_Task requirements_
Rewrite all of the material below, replacing "Action:" with "Step:" wherever it occurs and keeping everything else unchanged.

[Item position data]
#####

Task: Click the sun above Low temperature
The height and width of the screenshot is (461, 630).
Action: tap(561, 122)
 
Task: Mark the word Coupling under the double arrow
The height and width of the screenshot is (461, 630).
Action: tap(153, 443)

#####

_Task response_
Task: Click the sun above Low temperature
The height and width of the screenshot is (461, 630).
Step: tap(561, 122)
 
Task: Mark the word Coupling under the double arrow
The height and width of the screenshot is (461, 630).
Step: tap(153, 443)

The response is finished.